**EXERCISE OBJECTIVE:** Read the material below and count the lines holding the string "agent". Give that count with nothing added.

**DATA FOR REVIEW:**

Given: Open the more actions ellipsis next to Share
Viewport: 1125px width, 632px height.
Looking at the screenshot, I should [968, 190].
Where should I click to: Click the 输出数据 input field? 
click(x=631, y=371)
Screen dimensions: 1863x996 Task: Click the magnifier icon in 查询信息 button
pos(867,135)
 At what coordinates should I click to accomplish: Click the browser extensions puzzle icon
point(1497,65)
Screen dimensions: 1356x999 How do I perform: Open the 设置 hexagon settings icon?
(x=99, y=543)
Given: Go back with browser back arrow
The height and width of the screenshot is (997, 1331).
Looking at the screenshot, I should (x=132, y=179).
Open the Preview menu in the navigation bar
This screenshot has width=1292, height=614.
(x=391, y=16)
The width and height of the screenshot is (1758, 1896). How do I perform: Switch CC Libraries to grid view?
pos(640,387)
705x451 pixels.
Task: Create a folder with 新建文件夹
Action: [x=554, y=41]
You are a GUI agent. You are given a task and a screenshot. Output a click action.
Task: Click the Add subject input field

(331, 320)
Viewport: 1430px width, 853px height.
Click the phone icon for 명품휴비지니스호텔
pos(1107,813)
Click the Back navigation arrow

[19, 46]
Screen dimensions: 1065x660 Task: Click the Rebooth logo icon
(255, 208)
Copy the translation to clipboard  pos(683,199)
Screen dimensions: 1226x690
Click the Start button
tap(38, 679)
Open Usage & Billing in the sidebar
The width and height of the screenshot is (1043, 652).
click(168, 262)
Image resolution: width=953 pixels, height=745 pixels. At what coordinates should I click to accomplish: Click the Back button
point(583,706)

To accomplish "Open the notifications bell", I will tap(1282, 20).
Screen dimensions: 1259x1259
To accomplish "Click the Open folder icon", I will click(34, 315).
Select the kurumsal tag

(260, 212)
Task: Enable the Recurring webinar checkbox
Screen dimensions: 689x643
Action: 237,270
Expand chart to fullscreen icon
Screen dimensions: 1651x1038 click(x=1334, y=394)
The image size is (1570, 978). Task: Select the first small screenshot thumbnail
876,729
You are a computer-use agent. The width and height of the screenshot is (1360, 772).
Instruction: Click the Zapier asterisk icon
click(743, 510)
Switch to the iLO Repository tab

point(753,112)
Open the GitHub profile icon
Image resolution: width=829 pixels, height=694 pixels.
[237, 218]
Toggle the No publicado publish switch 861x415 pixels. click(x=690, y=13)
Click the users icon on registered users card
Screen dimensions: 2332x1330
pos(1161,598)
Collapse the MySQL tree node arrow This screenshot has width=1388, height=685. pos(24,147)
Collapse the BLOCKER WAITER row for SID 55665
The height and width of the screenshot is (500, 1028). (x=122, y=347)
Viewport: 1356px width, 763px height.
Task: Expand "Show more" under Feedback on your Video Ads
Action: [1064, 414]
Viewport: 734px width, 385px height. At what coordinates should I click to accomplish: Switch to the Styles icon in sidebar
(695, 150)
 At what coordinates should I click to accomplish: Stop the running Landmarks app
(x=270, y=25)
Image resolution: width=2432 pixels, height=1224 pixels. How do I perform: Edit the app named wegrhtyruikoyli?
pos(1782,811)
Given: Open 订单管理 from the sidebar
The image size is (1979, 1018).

**RESULT:** 2